Can you copy out the material below word for word, beginning at the line that contains "Where should I click to: Open" and stopping after the line that contains "Action: 57,748"?

>> START RECORDS SHOWN

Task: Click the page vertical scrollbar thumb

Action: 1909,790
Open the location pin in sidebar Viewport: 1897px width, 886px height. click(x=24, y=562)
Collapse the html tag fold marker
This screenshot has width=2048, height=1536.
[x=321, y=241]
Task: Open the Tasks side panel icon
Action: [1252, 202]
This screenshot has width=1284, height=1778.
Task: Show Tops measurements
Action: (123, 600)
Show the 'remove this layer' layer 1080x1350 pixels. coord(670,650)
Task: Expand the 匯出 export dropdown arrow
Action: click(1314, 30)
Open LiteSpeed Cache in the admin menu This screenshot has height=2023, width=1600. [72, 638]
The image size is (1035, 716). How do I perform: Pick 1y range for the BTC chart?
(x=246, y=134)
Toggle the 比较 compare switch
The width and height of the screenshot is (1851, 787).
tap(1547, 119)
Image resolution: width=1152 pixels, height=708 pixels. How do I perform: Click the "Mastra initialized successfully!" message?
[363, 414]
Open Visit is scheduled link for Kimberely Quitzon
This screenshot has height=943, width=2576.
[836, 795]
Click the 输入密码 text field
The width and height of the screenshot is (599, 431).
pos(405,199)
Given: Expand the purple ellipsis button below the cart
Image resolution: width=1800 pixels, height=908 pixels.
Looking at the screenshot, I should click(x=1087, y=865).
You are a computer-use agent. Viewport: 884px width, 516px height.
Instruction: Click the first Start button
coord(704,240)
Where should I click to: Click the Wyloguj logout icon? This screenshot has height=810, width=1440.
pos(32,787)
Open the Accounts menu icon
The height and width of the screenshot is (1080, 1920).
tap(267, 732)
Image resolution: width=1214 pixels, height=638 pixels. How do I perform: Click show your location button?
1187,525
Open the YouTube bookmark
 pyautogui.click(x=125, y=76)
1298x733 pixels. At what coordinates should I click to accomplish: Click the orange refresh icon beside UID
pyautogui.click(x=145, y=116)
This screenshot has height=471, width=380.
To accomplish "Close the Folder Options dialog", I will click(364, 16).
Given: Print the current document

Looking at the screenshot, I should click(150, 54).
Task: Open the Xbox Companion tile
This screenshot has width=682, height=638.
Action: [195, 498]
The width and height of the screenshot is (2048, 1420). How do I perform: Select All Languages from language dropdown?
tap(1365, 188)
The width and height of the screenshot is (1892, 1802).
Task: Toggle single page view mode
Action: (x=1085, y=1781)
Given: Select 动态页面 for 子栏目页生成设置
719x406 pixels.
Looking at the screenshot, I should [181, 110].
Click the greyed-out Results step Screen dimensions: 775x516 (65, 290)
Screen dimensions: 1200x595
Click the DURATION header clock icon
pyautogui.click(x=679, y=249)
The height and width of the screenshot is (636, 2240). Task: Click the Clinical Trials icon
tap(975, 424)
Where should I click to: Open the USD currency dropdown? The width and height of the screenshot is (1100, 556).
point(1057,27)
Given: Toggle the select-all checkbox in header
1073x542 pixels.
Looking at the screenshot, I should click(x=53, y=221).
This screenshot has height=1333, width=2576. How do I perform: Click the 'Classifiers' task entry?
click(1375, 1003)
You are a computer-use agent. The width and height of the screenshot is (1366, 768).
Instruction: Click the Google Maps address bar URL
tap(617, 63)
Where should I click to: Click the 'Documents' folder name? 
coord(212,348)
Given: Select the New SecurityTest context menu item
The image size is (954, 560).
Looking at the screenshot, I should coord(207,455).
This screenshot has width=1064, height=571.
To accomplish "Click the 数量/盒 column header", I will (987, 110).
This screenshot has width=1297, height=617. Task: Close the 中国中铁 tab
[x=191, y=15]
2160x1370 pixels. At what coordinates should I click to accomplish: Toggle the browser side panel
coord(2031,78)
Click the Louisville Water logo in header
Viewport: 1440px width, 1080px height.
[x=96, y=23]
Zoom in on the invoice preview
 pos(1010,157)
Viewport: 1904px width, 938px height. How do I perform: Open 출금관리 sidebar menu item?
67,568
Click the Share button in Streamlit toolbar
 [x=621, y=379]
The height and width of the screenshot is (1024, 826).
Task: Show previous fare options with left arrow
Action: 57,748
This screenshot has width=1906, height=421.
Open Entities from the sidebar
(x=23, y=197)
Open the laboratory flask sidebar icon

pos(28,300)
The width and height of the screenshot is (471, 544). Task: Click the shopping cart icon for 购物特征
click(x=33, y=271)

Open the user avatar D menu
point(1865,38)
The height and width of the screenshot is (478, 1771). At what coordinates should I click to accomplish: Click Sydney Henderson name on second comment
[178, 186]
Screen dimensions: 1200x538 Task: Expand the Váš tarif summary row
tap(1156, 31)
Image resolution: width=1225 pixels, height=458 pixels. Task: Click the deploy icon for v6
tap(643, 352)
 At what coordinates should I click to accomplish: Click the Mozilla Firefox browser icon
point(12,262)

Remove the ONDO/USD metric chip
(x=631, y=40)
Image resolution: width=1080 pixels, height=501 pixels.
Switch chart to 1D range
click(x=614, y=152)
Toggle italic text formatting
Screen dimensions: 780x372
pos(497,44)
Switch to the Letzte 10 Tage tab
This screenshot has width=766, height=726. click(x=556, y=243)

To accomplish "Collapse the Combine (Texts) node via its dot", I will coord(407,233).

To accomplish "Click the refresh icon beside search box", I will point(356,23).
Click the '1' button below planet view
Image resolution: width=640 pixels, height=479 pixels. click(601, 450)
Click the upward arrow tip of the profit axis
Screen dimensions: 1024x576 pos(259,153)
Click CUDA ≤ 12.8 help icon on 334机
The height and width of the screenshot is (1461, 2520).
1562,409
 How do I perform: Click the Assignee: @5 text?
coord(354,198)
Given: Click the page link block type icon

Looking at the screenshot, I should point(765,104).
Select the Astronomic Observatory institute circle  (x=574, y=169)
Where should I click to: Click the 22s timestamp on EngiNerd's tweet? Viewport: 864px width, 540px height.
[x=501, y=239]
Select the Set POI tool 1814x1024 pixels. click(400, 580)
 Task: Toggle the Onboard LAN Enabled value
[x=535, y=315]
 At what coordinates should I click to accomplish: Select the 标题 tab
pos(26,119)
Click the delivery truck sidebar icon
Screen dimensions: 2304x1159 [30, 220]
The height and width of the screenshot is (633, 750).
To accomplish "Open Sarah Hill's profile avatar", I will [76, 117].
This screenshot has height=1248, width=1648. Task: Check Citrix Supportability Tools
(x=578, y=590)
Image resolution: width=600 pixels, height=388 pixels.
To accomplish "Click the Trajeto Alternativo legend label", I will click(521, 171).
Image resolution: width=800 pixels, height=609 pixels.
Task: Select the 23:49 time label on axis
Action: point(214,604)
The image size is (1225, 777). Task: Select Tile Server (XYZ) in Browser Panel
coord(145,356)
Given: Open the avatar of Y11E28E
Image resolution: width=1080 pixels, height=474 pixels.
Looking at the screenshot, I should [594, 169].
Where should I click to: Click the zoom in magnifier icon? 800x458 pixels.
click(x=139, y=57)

>> END RECORDS SHOWN

RESPONSE:
Where should I click to: Open the USD currency dropdown? The width and height of the screenshot is (1100, 556).
point(1057,27)
Given: Toggle the select-all checkbox in header
1073x542 pixels.
Looking at the screenshot, I should click(x=53, y=221).
This screenshot has height=1333, width=2576. How do I perform: Click the 'Classifiers' task entry?
click(1375, 1003)
You are a computer-use agent. The width and height of the screenshot is (1366, 768).
Instruction: Click the Google Maps address bar URL
tap(617, 63)
Where should I click to: Click the 'Documents' folder name? 
coord(212,348)
Given: Select the New SecurityTest context menu item
The image size is (954, 560).
Looking at the screenshot, I should coord(207,455).
This screenshot has width=1064, height=571.
To accomplish "Click the 数量/盒 column header", I will (987, 110).
This screenshot has width=1297, height=617. Task: Close the 中国中铁 tab
[x=191, y=15]
2160x1370 pixels. At what coordinates should I click to accomplish: Toggle the browser side panel
coord(2031,78)
Click the Louisville Water logo in header
Viewport: 1440px width, 1080px height.
[x=96, y=23]
Zoom in on the invoice preview
 pos(1010,157)
Viewport: 1904px width, 938px height. How do I perform: Open 출금관리 sidebar menu item?
67,568
Click the Share button in Streamlit toolbar
 [x=621, y=379]
The height and width of the screenshot is (1024, 826).
Task: Show previous fare options with left arrow
Action: 57,748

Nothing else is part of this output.